PROBLEM DESCRIPTION =>
Leave out all pictures and retype exactly the lines from the one with "The image size is (761, 487)." through the last line of the material.

----------

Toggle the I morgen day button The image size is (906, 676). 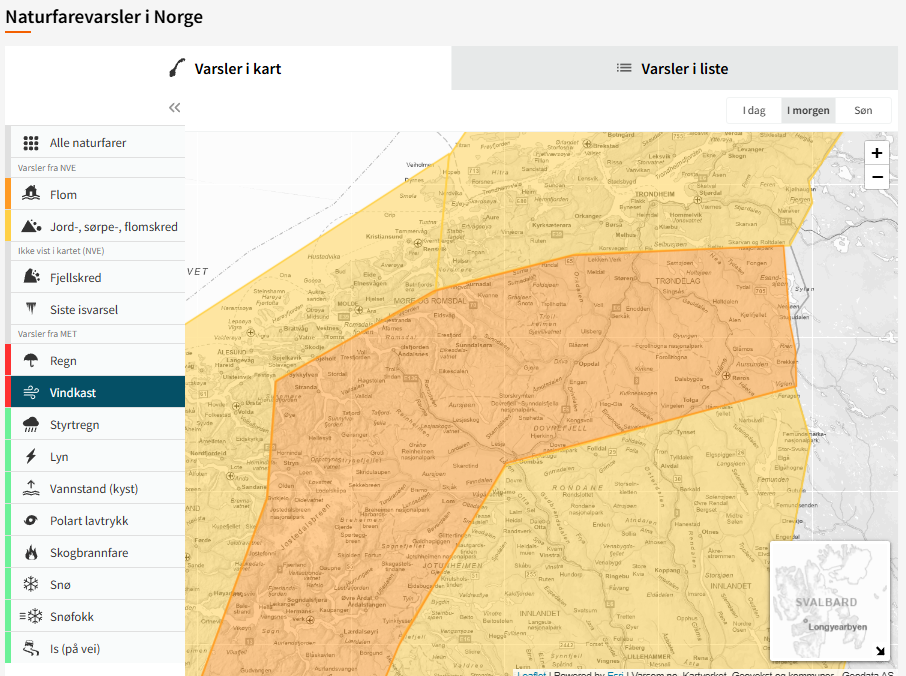(x=808, y=110)
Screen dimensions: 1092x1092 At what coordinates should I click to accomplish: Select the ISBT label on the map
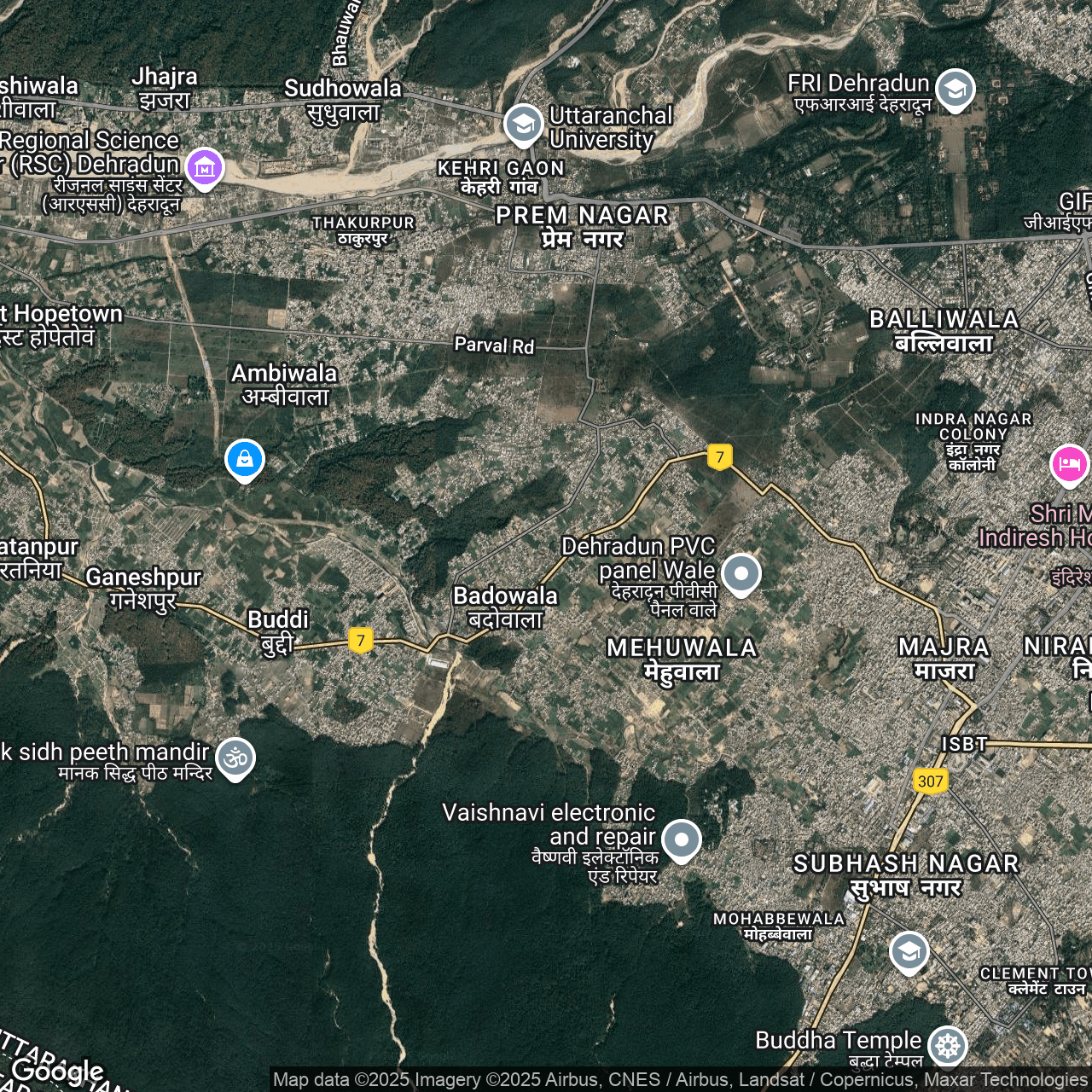[964, 744]
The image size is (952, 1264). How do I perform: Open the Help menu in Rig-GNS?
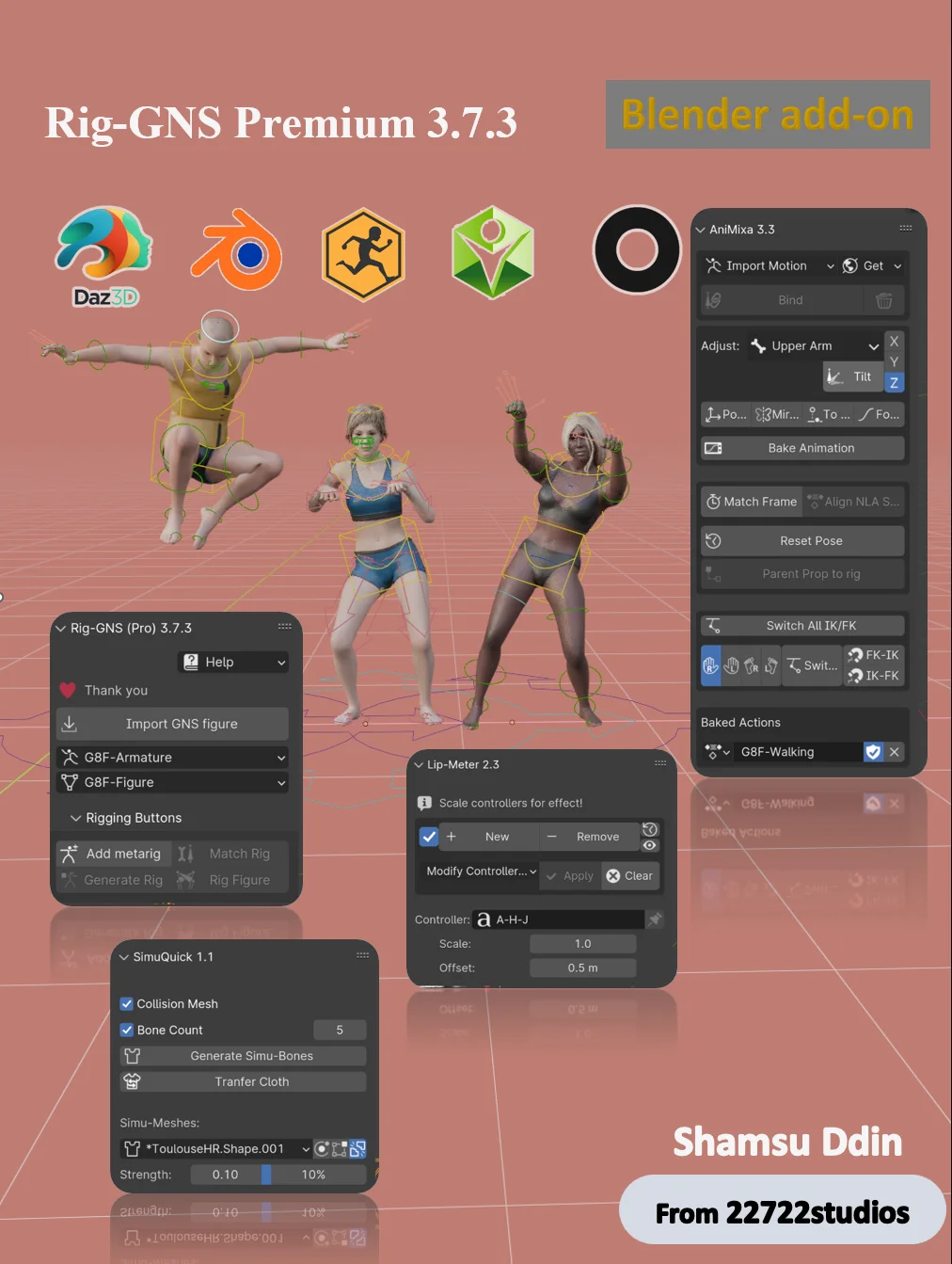[x=232, y=663]
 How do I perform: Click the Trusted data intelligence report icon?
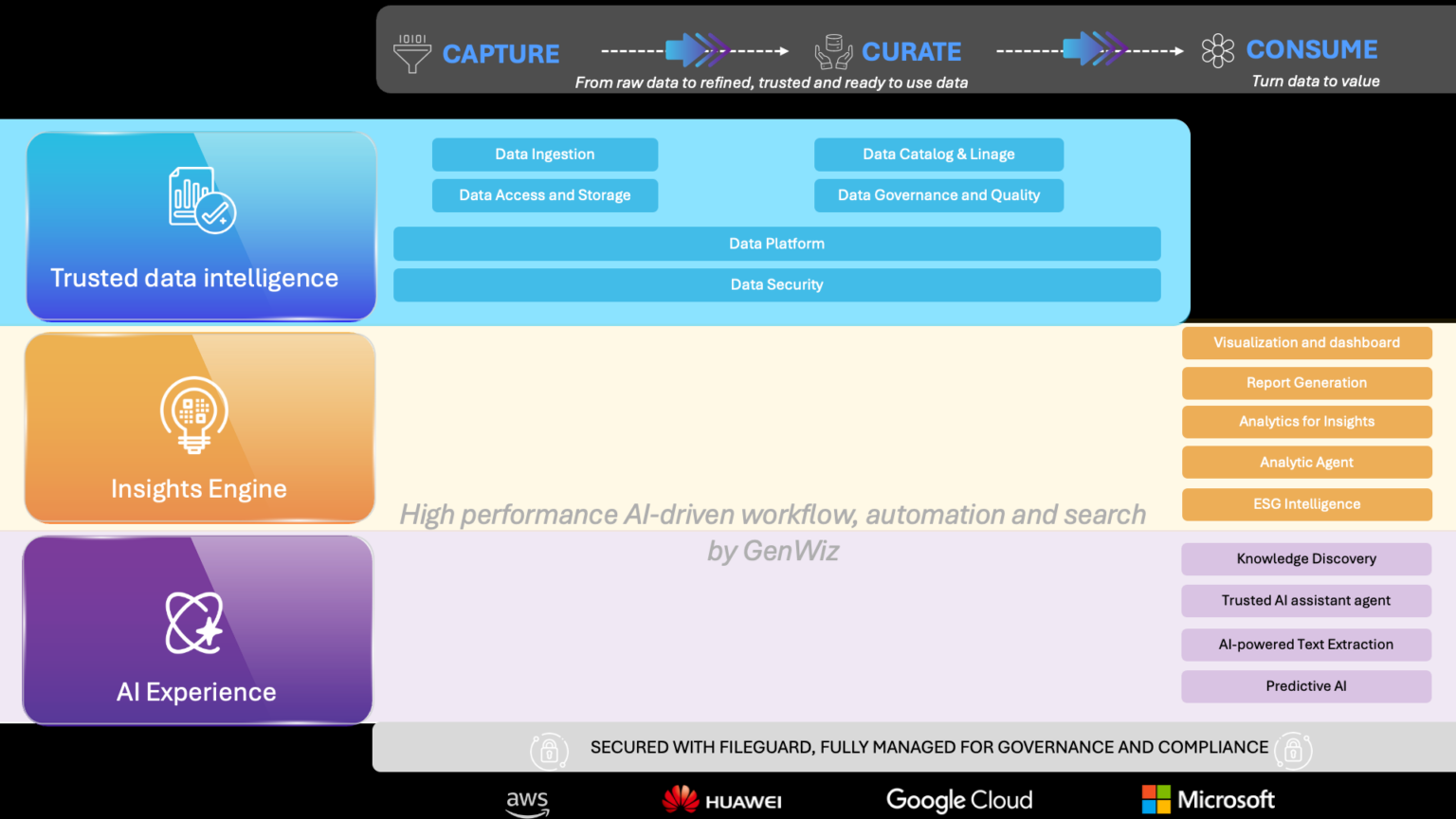click(202, 200)
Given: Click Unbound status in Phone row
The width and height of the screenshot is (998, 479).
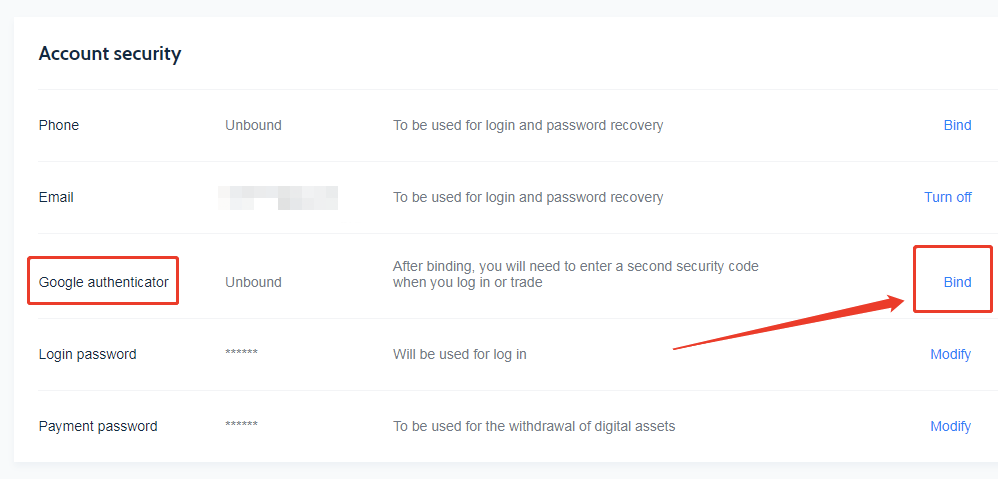Looking at the screenshot, I should point(253,125).
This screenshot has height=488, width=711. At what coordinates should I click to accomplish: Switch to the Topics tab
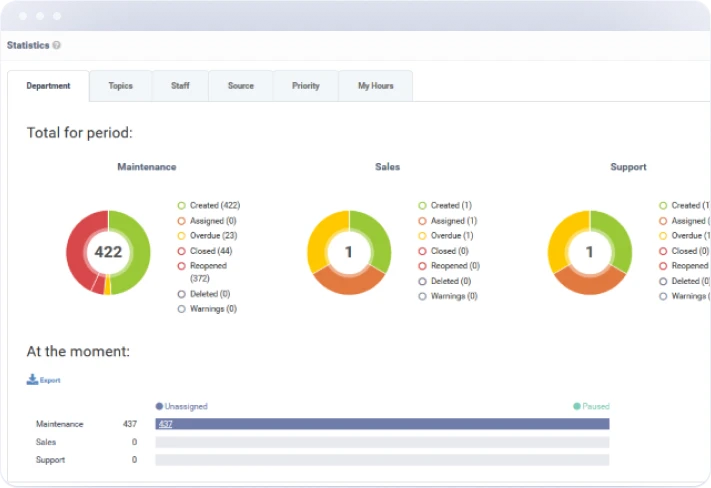pos(121,86)
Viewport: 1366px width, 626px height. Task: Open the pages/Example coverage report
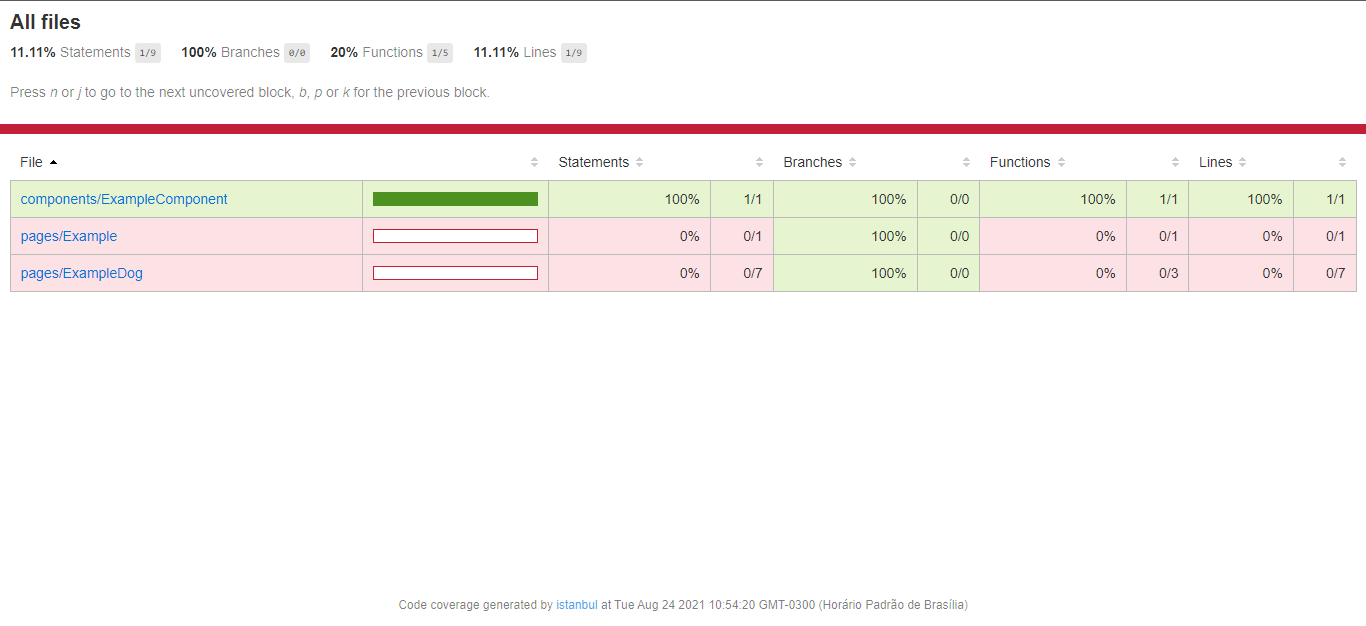pos(68,236)
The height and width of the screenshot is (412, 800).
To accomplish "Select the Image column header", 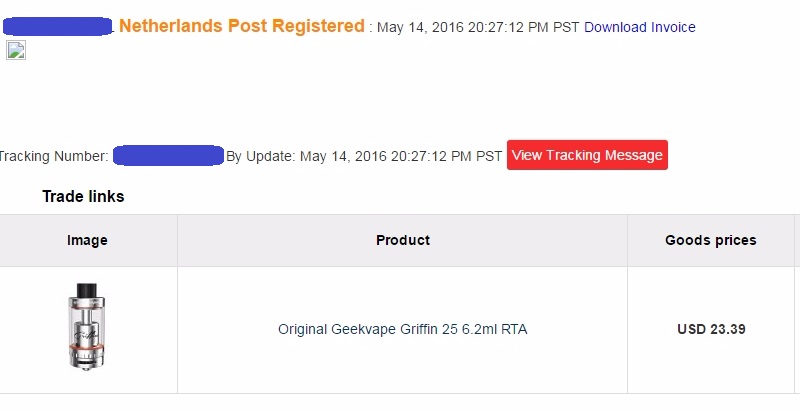I will point(87,240).
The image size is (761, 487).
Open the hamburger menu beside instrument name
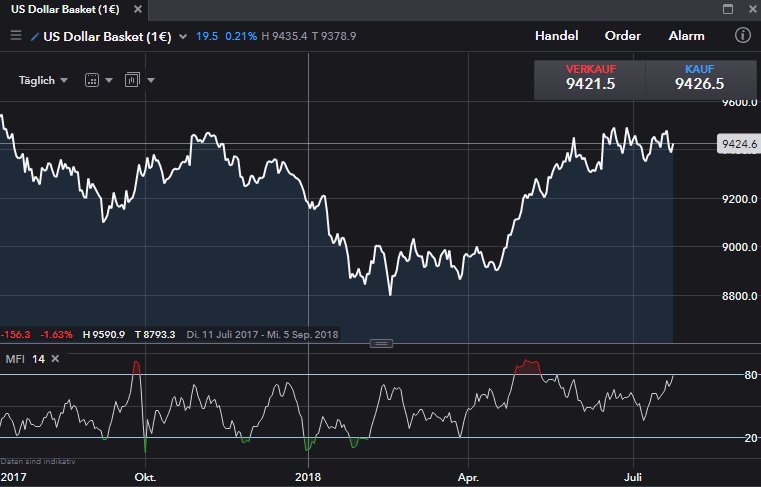15,36
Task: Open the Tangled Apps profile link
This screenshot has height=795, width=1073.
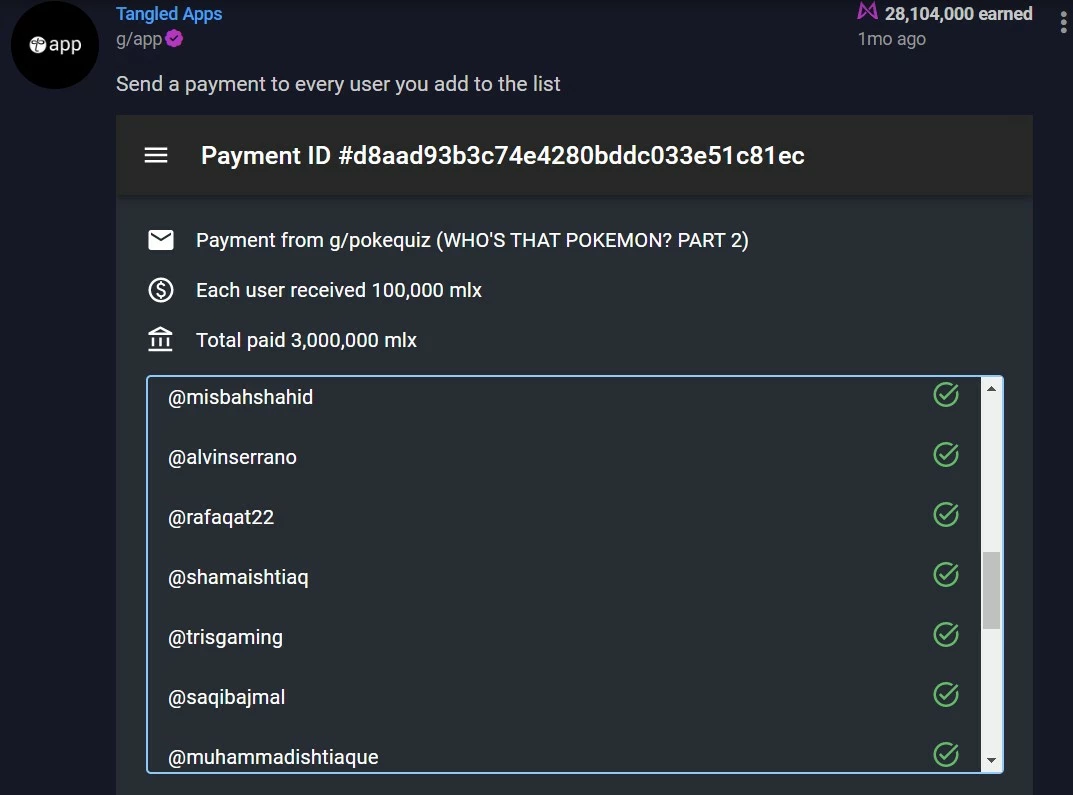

----------

ANSWER SECTION =>
The image size is (761, 487).
Open the hamburger menu beside instrument name
15,36
Task: Open the Tangled Apps profile link
This screenshot has height=795, width=1073.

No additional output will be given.